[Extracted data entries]
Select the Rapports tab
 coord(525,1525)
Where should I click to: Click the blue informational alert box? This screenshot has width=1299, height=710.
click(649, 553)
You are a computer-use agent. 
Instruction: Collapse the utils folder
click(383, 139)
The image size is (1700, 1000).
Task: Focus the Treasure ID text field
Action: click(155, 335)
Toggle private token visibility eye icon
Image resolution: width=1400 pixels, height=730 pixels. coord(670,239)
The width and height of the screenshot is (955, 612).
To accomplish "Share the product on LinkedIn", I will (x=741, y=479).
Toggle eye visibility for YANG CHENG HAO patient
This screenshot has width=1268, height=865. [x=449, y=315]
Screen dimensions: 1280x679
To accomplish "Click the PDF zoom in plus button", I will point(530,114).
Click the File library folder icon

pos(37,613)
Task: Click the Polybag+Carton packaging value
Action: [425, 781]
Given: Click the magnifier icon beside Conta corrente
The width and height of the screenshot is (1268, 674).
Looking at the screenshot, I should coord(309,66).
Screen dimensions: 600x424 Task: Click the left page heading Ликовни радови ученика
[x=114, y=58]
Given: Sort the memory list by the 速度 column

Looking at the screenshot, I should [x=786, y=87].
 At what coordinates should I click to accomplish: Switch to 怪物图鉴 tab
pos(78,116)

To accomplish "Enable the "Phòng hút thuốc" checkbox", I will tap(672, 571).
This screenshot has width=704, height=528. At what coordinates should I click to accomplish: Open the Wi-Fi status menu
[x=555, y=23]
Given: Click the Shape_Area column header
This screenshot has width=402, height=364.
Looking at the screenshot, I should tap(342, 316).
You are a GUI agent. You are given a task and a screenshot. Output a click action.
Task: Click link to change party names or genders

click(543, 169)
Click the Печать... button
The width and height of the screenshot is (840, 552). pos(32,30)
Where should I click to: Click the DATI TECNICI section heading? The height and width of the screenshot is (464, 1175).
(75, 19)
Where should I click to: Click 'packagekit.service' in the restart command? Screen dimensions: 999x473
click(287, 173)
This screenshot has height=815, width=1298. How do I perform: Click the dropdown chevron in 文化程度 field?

What needs to be done.
Could you transcribe the records in full, exactly?

Answer for this exercise.
Select the Rapports tab
 coord(525,1525)
Where should I click to: Click the blue informational alert box? This screenshot has width=1299, height=710.
click(649, 553)
You are a computer-use agent. 
Instruction: Collapse the utils folder
click(383, 139)
The image size is (1700, 1000).
Task: Focus the Treasure ID text field
Action: click(155, 335)
Toggle private token visibility eye icon
Image resolution: width=1400 pixels, height=730 pixels. coord(670,239)
The width and height of the screenshot is (955, 612).
To accomplish "Share the product on LinkedIn", I will (x=741, y=479).
Toggle eye visibility for YANG CHENG HAO patient
This screenshot has width=1268, height=865. [x=449, y=315]
Screen dimensions: 1280x679
To accomplish "Click the PDF zoom in plus button", I will point(530,114).
Click the File library folder icon

pos(37,613)
Task: Click the Polybag+Carton packaging value
Action: [425, 781]
Given: Click the magnifier icon beside Conta corrente
The width and height of the screenshot is (1268, 674).
Looking at the screenshot, I should coord(309,66).
Screen dimensions: 600x424 Task: Click the left page heading Ликовни радови ученика
[x=114, y=58]
Given: Sort the memory list by the 速度 column

Looking at the screenshot, I should [x=786, y=87].
 At what coordinates should I click to accomplish: Switch to 怪物图鉴 tab
pos(78,116)

To accomplish "Enable the "Phòng hút thuốc" checkbox", I will tap(672, 571).
This screenshot has width=704, height=528. At what coordinates should I click to accomplish: Open the Wi-Fi status menu
[x=555, y=23]
Given: Click the Shape_Area column header
This screenshot has width=402, height=364.
Looking at the screenshot, I should tap(342, 316).
You are a GUI agent. You are given a task and a screenshot. Output a click action.
Task: Click link to change party names or genders

click(543, 169)
Click the Печать... button
The width and height of the screenshot is (840, 552). pos(32,30)
Where should I click to: Click the DATI TECNICI section heading? The height and width of the screenshot is (464, 1175).
(75, 19)
Where should I click to: Click 'packagekit.service' in the restart command? Screen dimensions: 999x473
click(287, 173)
This screenshot has height=815, width=1298. How do I perform: Click the dropdown chevron in 文化程度 field?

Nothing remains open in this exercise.